A l'anarchie du désir

Fragment 15 – Avant l’amer

Douves de passé, sous lesquelles couvent…

Résidus, séquelles et plaisirs absorbés

Au beau milieu quel est le lieu après le pont-levis ?

« Présides-tu ta destinée par le passé ? »

En haut les mots appellent au présent

Au résident ou invité, une voie tracée

Un haut le cœur et l’appel d’air : envoi

 

Nuages de rien, c’est-à-dire de tout

Où le flou s’étire, en pelletées d’éphémères

Il y a ce mirage, d’une pale et terne citadelle

Rappelle-toi qu’il faut ouvrir encore, l’emprise des serres

 

Après l’éclipse du matin, je te raconte ce rêve. Il est presque déjà parti mais j’en sauve quelques morceaux. Je veux gagner la partie.
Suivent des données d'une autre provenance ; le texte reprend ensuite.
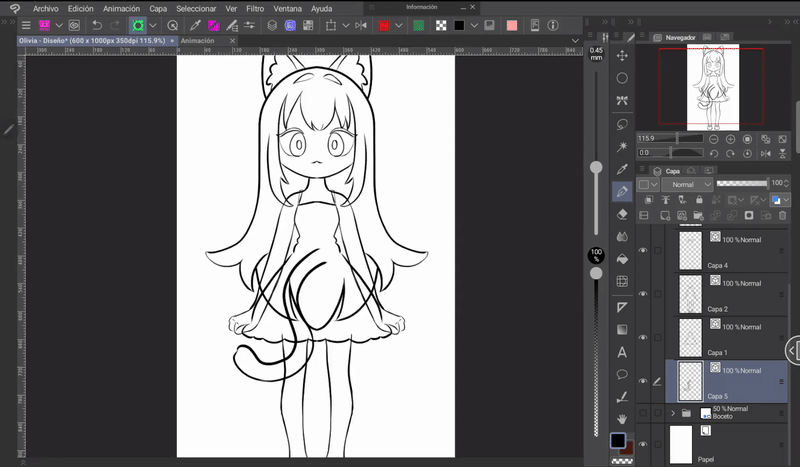Select the Pen tool in toolbar
The width and height of the screenshot is (800, 467).
(622, 191)
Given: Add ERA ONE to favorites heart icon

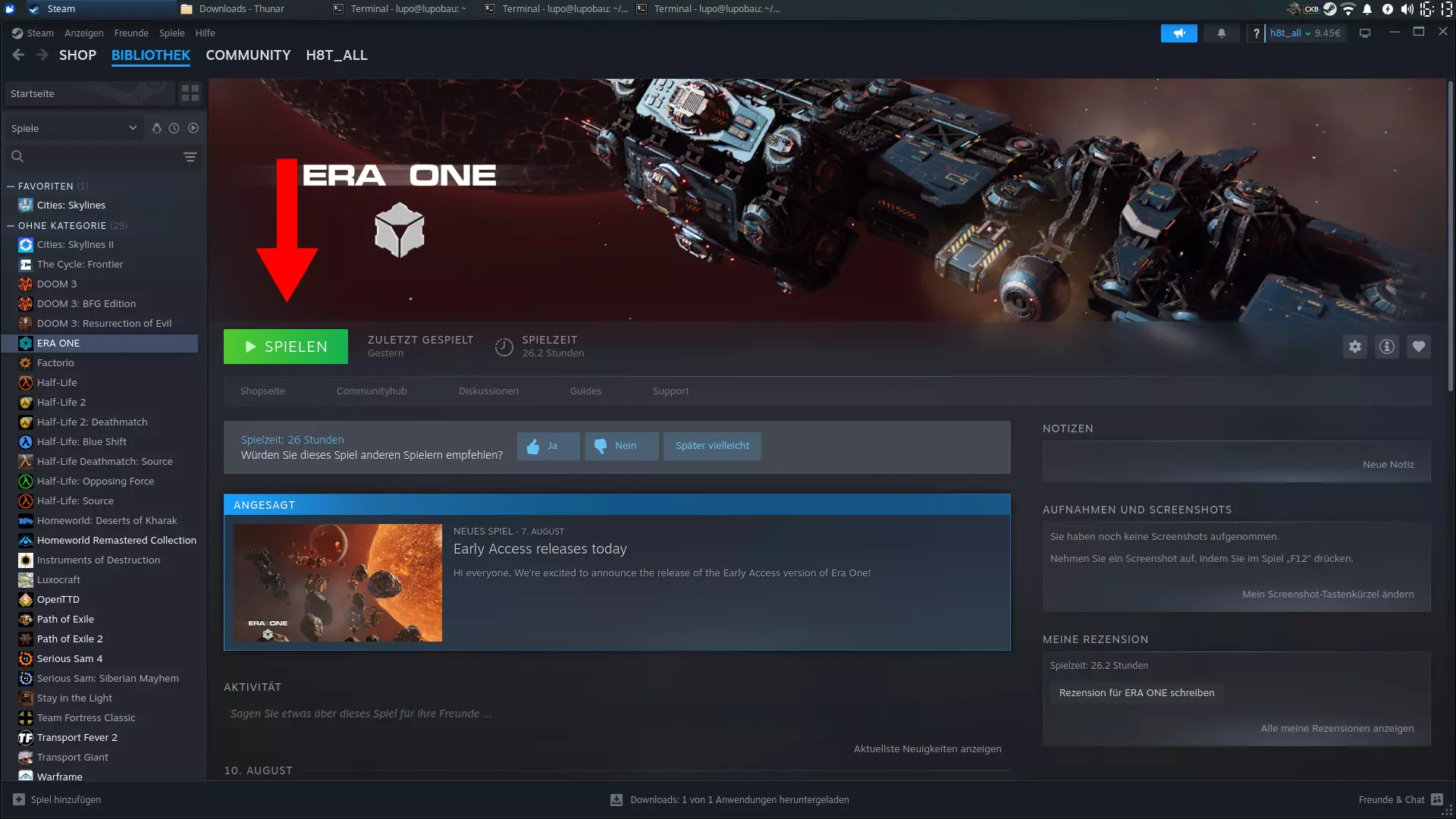Looking at the screenshot, I should [x=1418, y=347].
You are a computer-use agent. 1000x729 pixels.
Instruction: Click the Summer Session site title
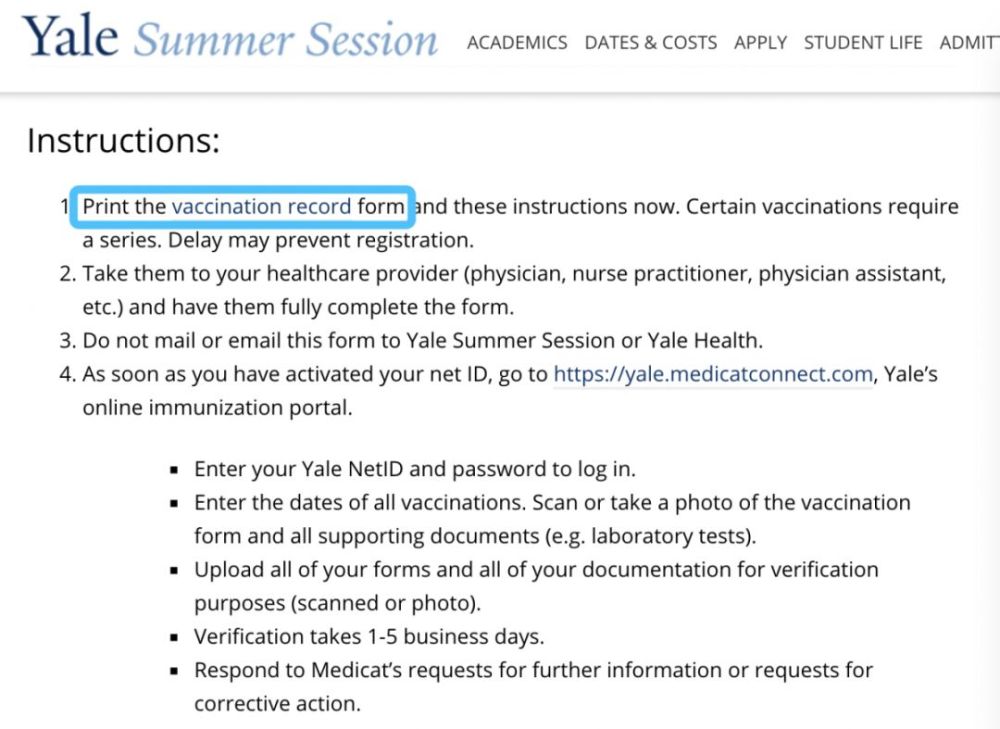286,40
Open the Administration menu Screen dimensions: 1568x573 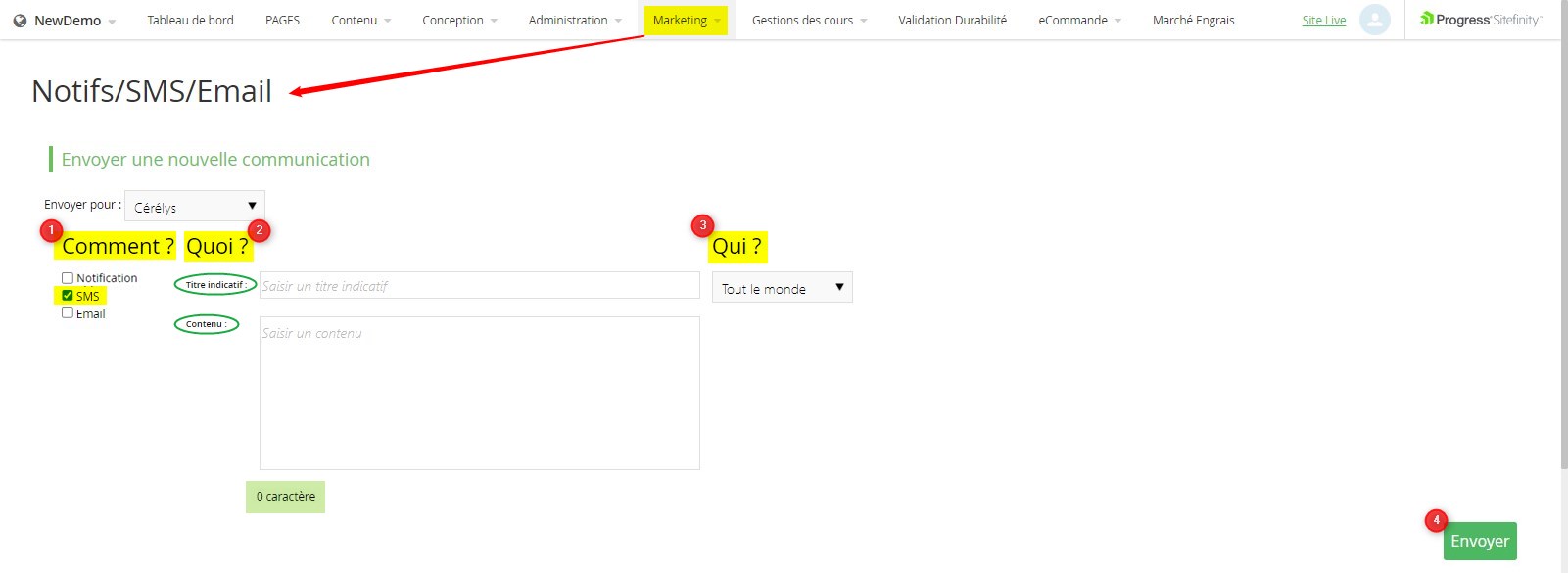tap(574, 20)
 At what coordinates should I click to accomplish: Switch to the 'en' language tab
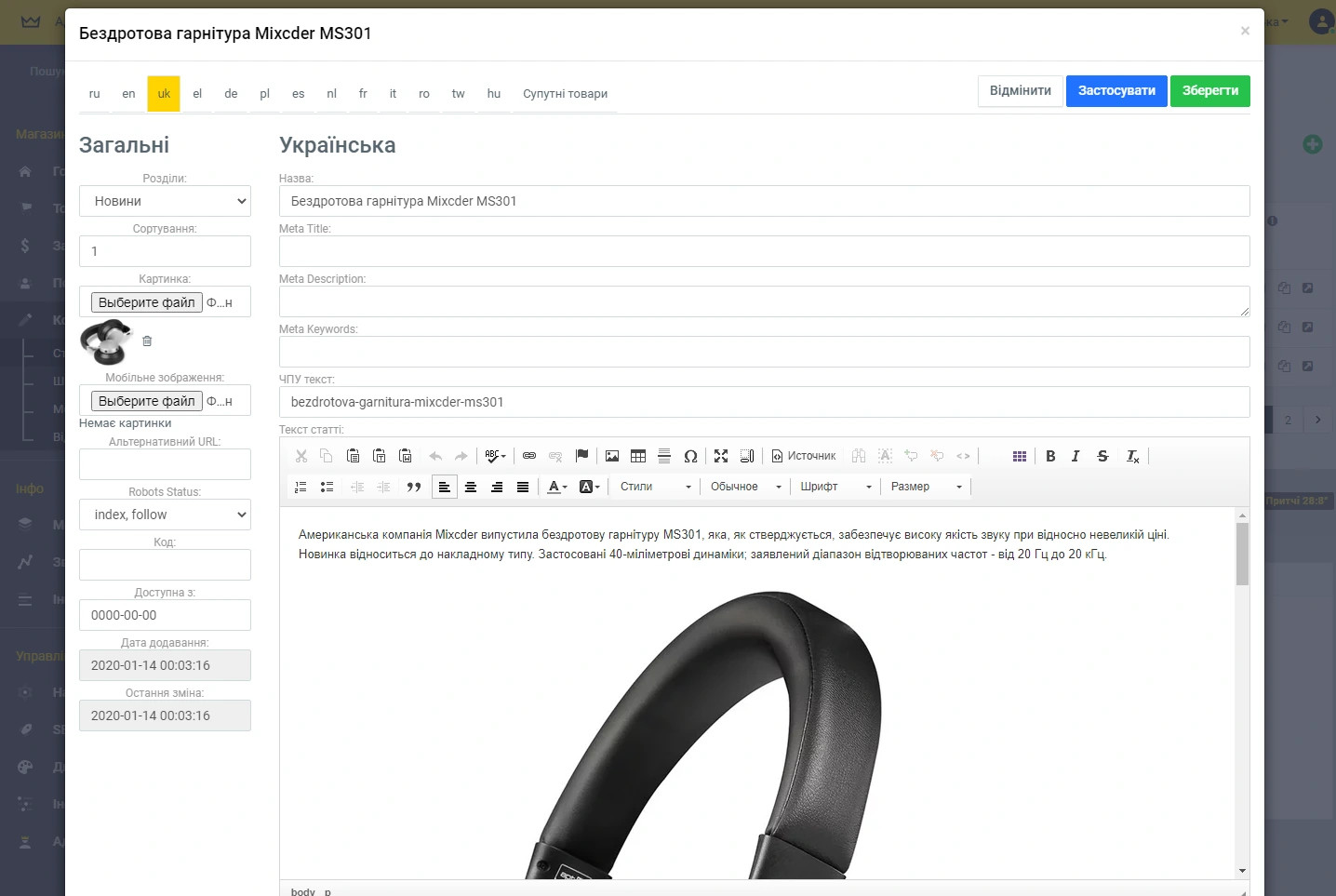tap(128, 93)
Tout n’est-il pas lié ? Ces jours, si le pâle y est roi, n’est-ce pas que l’aube ne fait plus que pallier le jour ? Tu me dis insuffisant, tes ambitions d’ailleurs te hantent, dénigrant l’ailleurs que déjà nous sommes. Mon sommeil me divertit certains soirs, m’avertit en d’autres. Je ne m’espère pas renégat, je n’ai pas le désir de renier. Mais tes emportements, tes franchissements de la porte au palier, du palier à la porte, ont peut-être domestiqué l’électricité. Nous conduisons le flux, je te parle de la citadelle qui, au milieu des bras de fer, résiste. A l’ouverture du jour, nous écrivons une ellipse au devoir, à voir entre des jambes et des bras, des gens qui bêtement s’aiment. Au soir tu reviendras pleine de regards, pleine de jugements, remplies des on-dit que la jalousie des autres colporte. Et tu onduleras de tout ça, comme un panneau dans lequel ta perméabilité morale tombe. Ma morale n’est rien, elle, n’a pas l’aérien d’un orgueil. Mais dans ton œil elle peut souffrir. Alors avant l’écueil du jour, je te cueille au réveil, quand rien encore n’a l’amargo des poisons. La mer est de blés et coquelicots, elle chatouille les flancs de la citadelle. Si tu as d’elle, sache qu’en moi tu es bien gardée, d’une garde prête à t’enlever à toute heure, à fêter ton corps comme aujourd’hui, à la relève du matin.

 

Douves de passé, sous lesquelles couvent…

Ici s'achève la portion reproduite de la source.